I must during my Thesis use only a 9 dof sensor connected to raspberry pi to determinate the acceleration, velocity and Position. I tried to make the Integral of acceleration(after removing gravity) to have the velocity and integral of velocity to have the position but I have a very bad result. I use the RTIMUlib2 to have the data from accelerometer:
https://github.com/richards-tech/RTIMUL … 670b6d8ac8
Can you help me to find a python code to have a good values near to the real values :roll:
Hi there,
This type of sensor is not well suited to navigation - sure it works in principle, but the levels of bias, noise, bias instability, temperature sensitivity, cross axis sensitivity g^2 sensitivity, misalignment etc. are all so bad that they absolutely cannot be used as the only source of position information for more than a few seconds.

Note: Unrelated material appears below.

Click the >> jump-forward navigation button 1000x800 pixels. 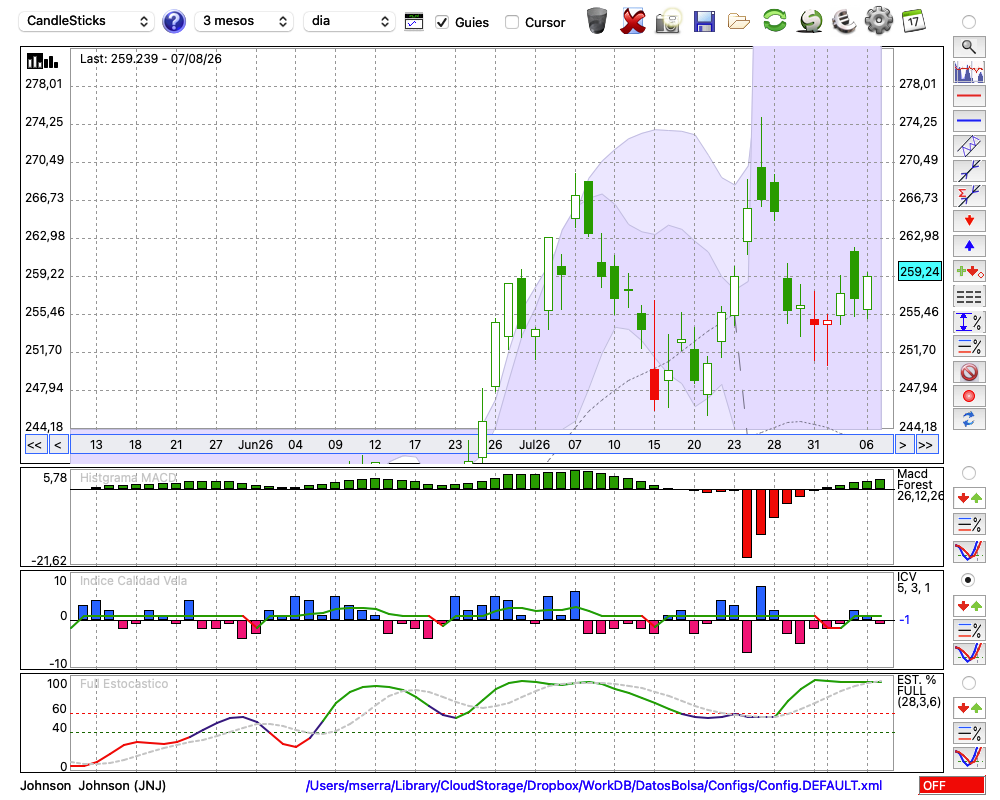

For example, here is a brochure from a company that sells high end GPS+Inertial navigation systems showing what the various sensors are capable of in a properly integrated vehicle system: http://www.novatel.com/assets/Documents … ochure.pdf
Scroll down to page 5 where they have the charts of ‘Span Performance’ - Notice how the SPAN-IGM-A1 has an expected horizontal position error of 5 metres after 30 seconds of GPS outage? The A1 option is for a $1500.00 Analog Devices ADIS16488 tactical grade IMU. Many of the other inertial sensors discussed in this document (e.g. the HG1700) are considered weapons guidance systems and are export controlled under ITAR… though given a minute it still accumulates ~2.5 metres of horizontal error.
Any inertial navigation system, no matter how good needs to be fed with external information to do its job.
To use an MPU9150 as a guidance sensor, you have to feed in other sources of information very frequently such as periods of ZUPT (zero velocity when you know the wheels aren’t turning) ZARU (zero angular rate when you know your bot isn’t turning), odometry information from wheel encoders, map matching or visual object recognition etc.
So to answer your question about python code that will produce good values - ‘no’, as the problem is not with the code, it’s just a fundamental limitation of the technology that even inertial sensors costing 10,000x more require external information to do a reasonable job, and even they will become ‘very bad’ if you ask them to navigate for an hour without any external information.